*** Input for this task Section Begins ***
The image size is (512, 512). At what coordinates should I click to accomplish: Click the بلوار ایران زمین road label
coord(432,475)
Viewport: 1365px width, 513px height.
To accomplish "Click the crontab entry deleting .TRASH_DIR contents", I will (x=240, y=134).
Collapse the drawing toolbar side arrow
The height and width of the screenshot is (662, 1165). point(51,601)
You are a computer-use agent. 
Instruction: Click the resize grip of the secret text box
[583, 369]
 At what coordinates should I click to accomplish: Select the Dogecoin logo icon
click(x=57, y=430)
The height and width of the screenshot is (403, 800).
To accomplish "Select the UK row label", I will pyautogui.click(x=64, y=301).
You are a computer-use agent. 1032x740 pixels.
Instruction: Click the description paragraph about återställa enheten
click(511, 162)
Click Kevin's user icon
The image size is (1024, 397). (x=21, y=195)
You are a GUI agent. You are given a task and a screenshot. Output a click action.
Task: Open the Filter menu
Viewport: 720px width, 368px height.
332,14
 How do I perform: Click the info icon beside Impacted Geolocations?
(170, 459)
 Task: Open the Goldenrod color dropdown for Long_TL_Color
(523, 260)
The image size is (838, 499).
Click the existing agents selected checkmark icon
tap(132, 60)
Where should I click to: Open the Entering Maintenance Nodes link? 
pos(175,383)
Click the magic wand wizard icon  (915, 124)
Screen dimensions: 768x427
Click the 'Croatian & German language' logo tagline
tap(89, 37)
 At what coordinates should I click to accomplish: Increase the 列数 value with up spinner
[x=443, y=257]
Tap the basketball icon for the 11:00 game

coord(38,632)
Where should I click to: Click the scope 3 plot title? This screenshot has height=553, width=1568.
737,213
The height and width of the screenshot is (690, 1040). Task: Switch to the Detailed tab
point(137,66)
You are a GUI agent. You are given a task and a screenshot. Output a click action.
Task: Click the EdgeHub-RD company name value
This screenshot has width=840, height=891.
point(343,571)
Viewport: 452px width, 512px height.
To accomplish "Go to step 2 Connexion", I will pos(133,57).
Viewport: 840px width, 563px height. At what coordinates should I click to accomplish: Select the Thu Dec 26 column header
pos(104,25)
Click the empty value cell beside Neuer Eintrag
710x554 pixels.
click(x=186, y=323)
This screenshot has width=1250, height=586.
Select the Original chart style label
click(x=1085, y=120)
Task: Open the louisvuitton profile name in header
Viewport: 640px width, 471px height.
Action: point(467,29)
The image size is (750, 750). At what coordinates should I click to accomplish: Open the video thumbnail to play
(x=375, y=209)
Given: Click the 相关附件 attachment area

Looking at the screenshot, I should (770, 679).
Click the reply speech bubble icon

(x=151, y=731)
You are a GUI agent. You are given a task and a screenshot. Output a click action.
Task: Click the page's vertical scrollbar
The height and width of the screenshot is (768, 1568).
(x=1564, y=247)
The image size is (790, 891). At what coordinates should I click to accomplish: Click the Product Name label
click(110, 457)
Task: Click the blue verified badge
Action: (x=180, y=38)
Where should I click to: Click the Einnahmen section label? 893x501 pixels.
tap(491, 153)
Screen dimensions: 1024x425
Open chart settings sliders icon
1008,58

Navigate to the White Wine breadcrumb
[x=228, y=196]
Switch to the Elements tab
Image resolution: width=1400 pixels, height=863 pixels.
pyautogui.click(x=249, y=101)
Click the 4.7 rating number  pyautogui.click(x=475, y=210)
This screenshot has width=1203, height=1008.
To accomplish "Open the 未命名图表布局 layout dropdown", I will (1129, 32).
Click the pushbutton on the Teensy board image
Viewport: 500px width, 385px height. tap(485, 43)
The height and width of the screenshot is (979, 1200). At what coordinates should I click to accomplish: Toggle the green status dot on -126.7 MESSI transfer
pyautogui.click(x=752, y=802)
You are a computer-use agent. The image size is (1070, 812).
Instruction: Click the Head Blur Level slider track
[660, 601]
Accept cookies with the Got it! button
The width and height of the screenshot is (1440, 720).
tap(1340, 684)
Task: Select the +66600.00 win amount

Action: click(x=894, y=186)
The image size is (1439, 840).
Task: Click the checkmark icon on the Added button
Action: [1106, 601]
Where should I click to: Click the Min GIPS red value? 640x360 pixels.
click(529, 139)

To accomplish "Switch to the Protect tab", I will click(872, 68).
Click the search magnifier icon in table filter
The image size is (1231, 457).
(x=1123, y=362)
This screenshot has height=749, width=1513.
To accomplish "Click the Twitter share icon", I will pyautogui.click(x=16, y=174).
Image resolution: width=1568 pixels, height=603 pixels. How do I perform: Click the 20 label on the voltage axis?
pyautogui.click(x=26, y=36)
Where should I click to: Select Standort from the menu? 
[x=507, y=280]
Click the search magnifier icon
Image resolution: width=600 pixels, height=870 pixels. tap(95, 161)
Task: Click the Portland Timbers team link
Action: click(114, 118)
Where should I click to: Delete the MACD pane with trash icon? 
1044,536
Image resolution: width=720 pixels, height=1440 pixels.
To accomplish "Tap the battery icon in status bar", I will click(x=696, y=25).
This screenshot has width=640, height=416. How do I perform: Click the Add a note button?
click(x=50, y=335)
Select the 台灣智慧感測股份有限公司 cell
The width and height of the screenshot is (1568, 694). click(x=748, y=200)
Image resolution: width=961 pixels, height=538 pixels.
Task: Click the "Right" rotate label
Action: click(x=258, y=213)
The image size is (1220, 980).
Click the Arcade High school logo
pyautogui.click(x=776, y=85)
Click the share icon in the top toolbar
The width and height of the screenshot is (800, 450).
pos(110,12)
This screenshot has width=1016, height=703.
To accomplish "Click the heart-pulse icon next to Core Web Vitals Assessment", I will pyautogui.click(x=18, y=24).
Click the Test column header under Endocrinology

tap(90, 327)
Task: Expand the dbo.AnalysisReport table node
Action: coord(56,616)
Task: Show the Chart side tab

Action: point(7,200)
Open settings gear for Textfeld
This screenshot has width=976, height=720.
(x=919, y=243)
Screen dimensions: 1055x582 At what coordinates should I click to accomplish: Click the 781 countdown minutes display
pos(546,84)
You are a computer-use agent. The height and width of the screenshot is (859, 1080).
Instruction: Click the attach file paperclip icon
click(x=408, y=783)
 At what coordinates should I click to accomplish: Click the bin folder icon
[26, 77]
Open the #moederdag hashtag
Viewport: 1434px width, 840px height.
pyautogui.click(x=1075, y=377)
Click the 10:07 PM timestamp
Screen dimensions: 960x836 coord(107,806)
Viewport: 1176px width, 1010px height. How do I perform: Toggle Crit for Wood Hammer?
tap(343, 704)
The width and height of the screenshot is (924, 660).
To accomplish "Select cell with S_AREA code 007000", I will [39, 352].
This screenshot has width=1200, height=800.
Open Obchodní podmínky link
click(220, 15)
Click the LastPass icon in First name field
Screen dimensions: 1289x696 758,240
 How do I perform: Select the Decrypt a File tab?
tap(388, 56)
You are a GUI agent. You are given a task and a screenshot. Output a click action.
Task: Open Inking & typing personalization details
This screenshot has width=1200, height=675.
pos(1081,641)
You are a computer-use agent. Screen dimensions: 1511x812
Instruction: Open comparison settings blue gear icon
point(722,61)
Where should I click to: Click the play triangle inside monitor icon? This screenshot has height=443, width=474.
*** Input for this task Section Ends ***
▸ Exercise: Only the lines from the beginning of the listing through the line containing "Task: Click the EdgeHub-RD company name value" are wanted, each restated word for word.

▸ Result of the exercise:
The image size is (512, 512). At what coordinates should I click to accomplish: Click the بلوار ایران زمین road label
coord(432,475)
Viewport: 1365px width, 513px height.
To accomplish "Click the crontab entry deleting .TRASH_DIR contents", I will (x=240, y=134).
Collapse the drawing toolbar side arrow
The height and width of the screenshot is (662, 1165). point(51,601)
You are a computer-use agent. 
Instruction: Click the resize grip of the secret text box
[583, 369]
 At what coordinates should I click to accomplish: Select the Dogecoin logo icon
click(x=57, y=430)
The height and width of the screenshot is (403, 800).
To accomplish "Select the UK row label", I will pyautogui.click(x=64, y=301).
You are a computer-use agent. 1032x740 pixels.
Instruction: Click the description paragraph about återställa enheten
click(511, 162)
Click Kevin's user icon
The image size is (1024, 397). (x=21, y=195)
You are a GUI agent. You are given a task and a screenshot. Output a click action.
Task: Open the Filter menu
Viewport: 720px width, 368px height.
332,14
 How do I perform: Click the info icon beside Impacted Geolocations?
(170, 459)
 Task: Open the Goldenrod color dropdown for Long_TL_Color
(523, 260)
The image size is (838, 499).
Click the existing agents selected checkmark icon
tap(132, 60)
Where should I click to: Open the Entering Maintenance Nodes link? 
pos(175,383)
Click the magic wand wizard icon  (915, 124)
Screen dimensions: 768x427
Click the 'Croatian & German language' logo tagline
tap(89, 37)
 At what coordinates should I click to accomplish: Increase the 列数 value with up spinner
[x=443, y=257]
Tap the basketball icon for the 11:00 game

coord(38,632)
Where should I click to: Click the scope 3 plot title? This screenshot has height=553, width=1568.
737,213
The height and width of the screenshot is (690, 1040). Task: Switch to the Detailed tab
point(137,66)
You are a GUI agent. You are given a task and a screenshot. Output a click action.
Task: Click the EdgeHub-RD company name value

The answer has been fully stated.